Your task:
All entries shown below must be given again word for word.

___ Data shown

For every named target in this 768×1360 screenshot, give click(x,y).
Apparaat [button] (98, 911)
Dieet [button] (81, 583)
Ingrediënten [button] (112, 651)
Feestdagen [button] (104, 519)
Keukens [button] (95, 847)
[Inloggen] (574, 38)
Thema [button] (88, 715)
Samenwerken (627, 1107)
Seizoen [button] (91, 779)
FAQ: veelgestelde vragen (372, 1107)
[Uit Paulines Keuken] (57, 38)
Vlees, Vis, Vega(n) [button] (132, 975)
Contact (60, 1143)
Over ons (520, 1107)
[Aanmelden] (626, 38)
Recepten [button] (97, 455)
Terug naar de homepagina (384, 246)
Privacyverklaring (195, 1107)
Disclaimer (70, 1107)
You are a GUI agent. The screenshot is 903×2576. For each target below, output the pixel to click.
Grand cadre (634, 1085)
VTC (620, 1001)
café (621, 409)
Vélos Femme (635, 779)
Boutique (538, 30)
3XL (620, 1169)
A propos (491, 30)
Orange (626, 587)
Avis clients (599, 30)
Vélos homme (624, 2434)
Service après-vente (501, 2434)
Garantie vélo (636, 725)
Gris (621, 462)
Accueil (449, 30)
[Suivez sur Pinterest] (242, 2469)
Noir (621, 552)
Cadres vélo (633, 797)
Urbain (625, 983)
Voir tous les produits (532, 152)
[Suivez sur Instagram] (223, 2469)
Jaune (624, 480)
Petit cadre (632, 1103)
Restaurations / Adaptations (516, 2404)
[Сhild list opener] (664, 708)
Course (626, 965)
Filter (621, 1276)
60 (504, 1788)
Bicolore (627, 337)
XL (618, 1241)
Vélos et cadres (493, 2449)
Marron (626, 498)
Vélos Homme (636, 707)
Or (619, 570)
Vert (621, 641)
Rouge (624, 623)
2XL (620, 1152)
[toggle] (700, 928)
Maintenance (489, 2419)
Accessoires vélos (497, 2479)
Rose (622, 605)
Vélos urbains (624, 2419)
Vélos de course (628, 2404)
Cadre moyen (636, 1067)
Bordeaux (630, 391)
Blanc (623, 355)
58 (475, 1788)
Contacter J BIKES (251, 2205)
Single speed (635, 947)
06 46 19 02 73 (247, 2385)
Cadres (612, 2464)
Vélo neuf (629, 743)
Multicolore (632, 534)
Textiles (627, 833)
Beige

______

Written solution:
For every named target in this 768×1360 screenshot, give click(x,y).
Apparaat [button] (98, 911)
Dieet [button] (81, 583)
Ingrediënten [button] (112, 651)
Feestdagen [button] (104, 519)
Keukens [button] (95, 847)
[Inloggen] (574, 38)
Thema [button] (88, 715)
Samenwerken (627, 1107)
Seizoen [button] (91, 779)
FAQ: veelgestelde vragen (372, 1107)
[Uit Paulines Keuken] (57, 38)
Vlees, Vis, Vega(n) [button] (132, 975)
Contact (60, 1143)
Over ons (520, 1107)
[Aanmelden] (626, 38)
Recepten [button] (97, 455)
Terug naar de homepagina (384, 246)
Privacyverklaring (195, 1107)
Disclaimer (70, 1107)
You are a GUI agent. The screenshot is 903×2576. For each target below, output the pixel to click.
Grand cadre (634, 1085)
VTC (620, 1001)
café (621, 409)
Vélos Femme (635, 779)
Boutique (538, 30)
3XL (620, 1169)
A propos (491, 30)
Orange (626, 587)
Avis clients (599, 30)
Vélos homme (624, 2434)
Service après-vente (501, 2434)
Garantie vélo (636, 725)
Gris (621, 462)
Accueil (449, 30)
[Suivez sur Pinterest] (242, 2469)
Noir (621, 552)
Cadres vélo (633, 797)
Urbain (625, 983)
Voir tous les produits (532, 152)
[Suivez sur Instagram] (223, 2469)
Jaune (624, 480)
Petit cadre (632, 1103)
Restaurations / Adaptations (516, 2404)
[Сhild list opener] (664, 708)
Course (626, 965)
Filter (621, 1276)
60 (504, 1788)
Bicolore (627, 337)
XL (618, 1241)
Vélos et cadres (493, 2449)
Marron (626, 498)
Vélos Homme (636, 707)
Or (619, 570)
Vert (621, 641)
Rouge (624, 623)
2XL (620, 1152)
[toggle] (700, 928)
Maintenance (489, 2419)
Accessoires vélos (497, 2479)
Rose (622, 605)
Vélos urbains (624, 2419)
Vélos de course (628, 2404)
Cadre moyen (636, 1067)
Bordeaux (630, 391)
Blanc (623, 355)
58 (475, 1788)
Contacter J BIKES (251, 2205)
Single speed (635, 947)
06 46 19 02 73 (247, 2385)
Cadres (612, 2464)
Vélo neuf (629, 743)
Multicolore (632, 534)
Textiles (627, 833)
Beige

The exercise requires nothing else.